Problem statement:
Report every line from the following entries that contains the string "computer".

---- Data for this task

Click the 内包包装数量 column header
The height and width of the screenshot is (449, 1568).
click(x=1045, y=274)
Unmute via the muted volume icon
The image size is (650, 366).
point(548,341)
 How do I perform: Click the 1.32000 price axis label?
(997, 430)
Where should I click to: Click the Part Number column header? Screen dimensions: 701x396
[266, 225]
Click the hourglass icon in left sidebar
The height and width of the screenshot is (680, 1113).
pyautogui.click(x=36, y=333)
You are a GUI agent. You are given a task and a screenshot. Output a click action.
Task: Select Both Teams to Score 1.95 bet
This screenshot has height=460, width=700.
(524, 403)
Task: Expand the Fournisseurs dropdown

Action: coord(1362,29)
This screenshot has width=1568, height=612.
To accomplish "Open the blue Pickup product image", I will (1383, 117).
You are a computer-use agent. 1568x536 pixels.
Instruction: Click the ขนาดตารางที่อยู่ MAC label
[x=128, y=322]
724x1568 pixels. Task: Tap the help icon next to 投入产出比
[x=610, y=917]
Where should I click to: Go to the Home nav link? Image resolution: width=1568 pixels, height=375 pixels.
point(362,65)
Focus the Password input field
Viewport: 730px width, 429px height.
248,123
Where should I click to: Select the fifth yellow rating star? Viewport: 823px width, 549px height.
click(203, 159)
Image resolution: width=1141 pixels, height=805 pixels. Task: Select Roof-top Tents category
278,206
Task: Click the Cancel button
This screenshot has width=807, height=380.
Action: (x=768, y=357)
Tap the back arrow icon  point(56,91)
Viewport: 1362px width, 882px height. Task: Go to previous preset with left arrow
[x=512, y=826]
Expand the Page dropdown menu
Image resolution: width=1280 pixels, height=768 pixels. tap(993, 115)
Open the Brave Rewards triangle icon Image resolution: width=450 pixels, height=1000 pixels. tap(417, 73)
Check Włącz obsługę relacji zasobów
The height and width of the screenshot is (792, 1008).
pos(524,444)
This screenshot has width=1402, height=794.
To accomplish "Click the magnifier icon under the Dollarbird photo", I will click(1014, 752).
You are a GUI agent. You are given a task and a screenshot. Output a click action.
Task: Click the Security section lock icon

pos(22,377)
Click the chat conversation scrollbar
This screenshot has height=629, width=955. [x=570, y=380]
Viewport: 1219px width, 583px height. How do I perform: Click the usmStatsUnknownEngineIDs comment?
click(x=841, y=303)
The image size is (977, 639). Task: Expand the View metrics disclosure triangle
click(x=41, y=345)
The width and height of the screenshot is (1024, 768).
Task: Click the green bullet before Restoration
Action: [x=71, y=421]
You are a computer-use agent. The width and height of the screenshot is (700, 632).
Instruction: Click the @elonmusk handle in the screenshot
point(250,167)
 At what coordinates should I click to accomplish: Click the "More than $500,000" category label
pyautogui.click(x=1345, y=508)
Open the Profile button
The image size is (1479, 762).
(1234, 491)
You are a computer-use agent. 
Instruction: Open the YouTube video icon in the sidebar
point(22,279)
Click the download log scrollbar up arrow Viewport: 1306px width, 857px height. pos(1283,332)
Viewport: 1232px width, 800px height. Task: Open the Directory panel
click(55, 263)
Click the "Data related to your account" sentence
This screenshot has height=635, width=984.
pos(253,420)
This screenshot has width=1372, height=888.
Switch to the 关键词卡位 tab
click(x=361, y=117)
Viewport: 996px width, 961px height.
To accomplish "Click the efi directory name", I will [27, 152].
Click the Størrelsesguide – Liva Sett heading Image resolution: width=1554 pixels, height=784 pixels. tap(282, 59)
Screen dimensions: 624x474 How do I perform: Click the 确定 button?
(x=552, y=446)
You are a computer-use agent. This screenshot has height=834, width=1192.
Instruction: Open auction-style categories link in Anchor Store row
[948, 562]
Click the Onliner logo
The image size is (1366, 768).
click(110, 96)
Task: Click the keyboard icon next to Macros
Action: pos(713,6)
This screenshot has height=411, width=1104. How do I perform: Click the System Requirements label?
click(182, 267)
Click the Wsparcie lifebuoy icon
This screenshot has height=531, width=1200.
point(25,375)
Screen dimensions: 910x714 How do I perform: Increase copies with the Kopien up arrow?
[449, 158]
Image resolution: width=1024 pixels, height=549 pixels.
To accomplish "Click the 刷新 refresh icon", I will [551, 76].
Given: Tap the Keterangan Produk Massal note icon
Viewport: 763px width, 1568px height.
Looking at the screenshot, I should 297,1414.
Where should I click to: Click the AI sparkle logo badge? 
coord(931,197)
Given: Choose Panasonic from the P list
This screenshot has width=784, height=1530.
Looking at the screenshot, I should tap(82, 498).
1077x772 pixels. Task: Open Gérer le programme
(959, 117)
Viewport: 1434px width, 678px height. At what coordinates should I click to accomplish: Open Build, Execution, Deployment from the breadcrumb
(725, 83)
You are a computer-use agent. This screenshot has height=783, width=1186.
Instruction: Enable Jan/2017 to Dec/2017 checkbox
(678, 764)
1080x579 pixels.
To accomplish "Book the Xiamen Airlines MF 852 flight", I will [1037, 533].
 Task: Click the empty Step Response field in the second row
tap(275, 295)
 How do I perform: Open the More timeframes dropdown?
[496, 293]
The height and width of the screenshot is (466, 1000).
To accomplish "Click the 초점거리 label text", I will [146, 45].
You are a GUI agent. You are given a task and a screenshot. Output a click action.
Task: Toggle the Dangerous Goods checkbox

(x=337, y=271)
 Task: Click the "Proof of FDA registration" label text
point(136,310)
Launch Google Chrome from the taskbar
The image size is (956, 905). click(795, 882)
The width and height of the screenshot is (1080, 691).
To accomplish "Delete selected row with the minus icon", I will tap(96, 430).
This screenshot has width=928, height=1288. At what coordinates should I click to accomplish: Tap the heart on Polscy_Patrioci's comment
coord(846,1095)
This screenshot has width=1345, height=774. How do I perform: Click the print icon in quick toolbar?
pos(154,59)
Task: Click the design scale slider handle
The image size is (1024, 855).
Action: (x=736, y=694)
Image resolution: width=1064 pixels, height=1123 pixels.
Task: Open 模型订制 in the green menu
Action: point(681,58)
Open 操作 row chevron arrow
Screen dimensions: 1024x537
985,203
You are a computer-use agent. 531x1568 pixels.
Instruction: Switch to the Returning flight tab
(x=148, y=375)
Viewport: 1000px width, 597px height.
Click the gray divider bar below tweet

--------

Expected answer:
You are a computer-use agent. 1568x536 pixels.
You are a computer-use agent. The width and height of the screenshot is (700, 632).
You are a computer-use agent. 
You are a computer-use agent. This screenshot has height=834, width=1192.
You are a computer-use agent. This screenshot has height=783, width=1186.
You are a computer-use agent. 531x1568 pixels.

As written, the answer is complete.